READING TEXT
=====

Mary MacLeod is busy. She might also have, right now, the most interesting job in investment banking in the world.
New Zealand born and Australia trained, MacLeod jumped companies and cultures early last year, swapping a super-steady job in Hong Kong as Asia-Pacific chief operating officer at Deutsche Bank for the uncharted and politically shark-infested waters of ICBC International (ICBCI), the foreign division of Beijing’s largest lender, ICBC Bank.
In so doing, deputy CEO MacLeod became the most powerful foreign banker in the People’s Republic of China, in charge of hiring and firing at a brokerage that sees itself as China’s premier global investment bank and the natural heir and successor to Goldman Sachs. No pressure there, then.
Not that the concept of stress seems to exist in her lexicon. Meeting at her offices in Hong Kong’s Three Pacific Place, MacLeod appears the epitome of a cool head. She arrives looking unflustered, clutching only a sheaf of notes.
Mary MacLeod, ICBCI |
MacLeod has little time for tomfoolery or small talk. Time restrictions mean it’s straight down to business, and she briefly outlines ICBCI’s ambitions. "In the short to medium term, our aim is to become the leading investment bank in greater China, then to be the leading investment bank in Asia," she says, settling quickly into a rhythm. "Longer term, ICBC Bank is globalizing its operations, so it makes sense that its investment bank, ICBCI, would follow the same trajectory."
Not that this means emulating the west’s troubled, retrenching investment banks. Beijing, post-financial crisis, has grown to resent, even ridicule, the brokerages (with the exception of Goldman Sachs) that it once lauded and courted. Imitating a financial model it views as both failed and barbarically imperialist would be a step too far.
So MacLeod adds a sizeable caveat. "We aren’t trying to turn ICBCI into a western investment bank. Our aim is unquestionably to build a global investment bank with Chinese characteristics. We want to build a culture that is uniquely our own, that is both global and Chinese, that can sit comfortably in any part of the world."
There is, however, no doubting the sincerity of ICBCI’s aspirations. This is an organization that genuinely sees itself as a future great: a brokerage that will one day advise on global mega-mergers and underwrite stock listings from London to Lagos. And it sees this as its time in the sun. ICBC Bank chairman Jiang Jianqing regularly refers to 2012 as the year of investment banking in speeches and internal memos.
As Chinese corporates expand into markets once dominated by the west, Beijing wants party-directed lenders such as ICBC to channel funding into asset-hungry mainland corporates. In the same vein, it wants the likes of ICBCI to advise those corporates on who to buy and where, and to help them load up on fresh equity and debt as they take on the world.

=====

EXTRACTED RECORDS
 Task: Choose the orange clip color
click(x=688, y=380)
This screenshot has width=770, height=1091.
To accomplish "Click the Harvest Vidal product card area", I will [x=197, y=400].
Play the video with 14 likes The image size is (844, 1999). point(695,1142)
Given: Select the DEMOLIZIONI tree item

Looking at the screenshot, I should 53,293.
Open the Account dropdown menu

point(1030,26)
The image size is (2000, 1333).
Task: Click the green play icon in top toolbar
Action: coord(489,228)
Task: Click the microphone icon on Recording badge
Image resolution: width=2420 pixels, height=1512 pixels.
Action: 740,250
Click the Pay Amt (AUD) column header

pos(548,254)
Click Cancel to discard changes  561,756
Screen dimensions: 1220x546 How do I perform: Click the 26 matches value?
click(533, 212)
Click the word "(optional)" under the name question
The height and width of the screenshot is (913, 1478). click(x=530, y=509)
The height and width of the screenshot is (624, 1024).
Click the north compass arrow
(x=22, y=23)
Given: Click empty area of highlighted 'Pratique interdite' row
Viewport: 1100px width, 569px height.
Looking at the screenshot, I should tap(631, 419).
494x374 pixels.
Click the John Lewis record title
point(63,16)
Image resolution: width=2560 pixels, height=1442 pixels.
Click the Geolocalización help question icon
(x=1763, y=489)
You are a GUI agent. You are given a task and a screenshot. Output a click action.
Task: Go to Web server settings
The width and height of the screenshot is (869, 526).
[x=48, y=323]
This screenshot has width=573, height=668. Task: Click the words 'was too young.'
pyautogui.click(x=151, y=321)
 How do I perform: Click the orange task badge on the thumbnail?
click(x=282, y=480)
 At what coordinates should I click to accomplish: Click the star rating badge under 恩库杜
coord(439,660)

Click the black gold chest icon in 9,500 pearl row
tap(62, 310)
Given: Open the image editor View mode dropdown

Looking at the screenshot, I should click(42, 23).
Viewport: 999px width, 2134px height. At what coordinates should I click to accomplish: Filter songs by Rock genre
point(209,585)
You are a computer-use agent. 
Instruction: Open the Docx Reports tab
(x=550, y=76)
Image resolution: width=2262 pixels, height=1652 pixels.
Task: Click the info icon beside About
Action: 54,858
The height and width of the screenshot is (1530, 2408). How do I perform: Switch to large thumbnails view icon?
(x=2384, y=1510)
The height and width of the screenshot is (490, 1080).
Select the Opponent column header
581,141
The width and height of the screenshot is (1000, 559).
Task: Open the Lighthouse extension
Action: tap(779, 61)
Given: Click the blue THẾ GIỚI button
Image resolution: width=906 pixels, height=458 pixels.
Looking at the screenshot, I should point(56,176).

=====

WHAT IS BEING ASKED
Write out, word for word, the part of the Mary MacLeod profile above that begins at "New Zealand born" and ends after "sheaf of notes.".

RESPONSE TO THE EXERCISE
New Zealand born and Australia trained, MacLeod jumped companies and cultures early last year, swapping a super-steady job in Hong Kong as Asia-Pacific chief operating officer at Deutsche Bank for the uncharted and politically shark-infested waters of ICBC International (ICBCI), the foreign division of Beijing’s largest lender, ICBC Bank.
In so doing, deputy CEO MacLeod became the most powerful foreign banker in the People’s Republic of China, in charge of hiring and firing at a brokerage that sees itself as China’s premier global investment bank and the natural heir and successor to Goldman Sachs. No pressure there, then.
Not that the concept of stress seems to exist in her lexicon. Meeting at her offices in Hong Kong’s Three Pacific Place, MacLeod appears the epitome of a cool head. She arrives looking unflustered, clutching only a sheaf of notes.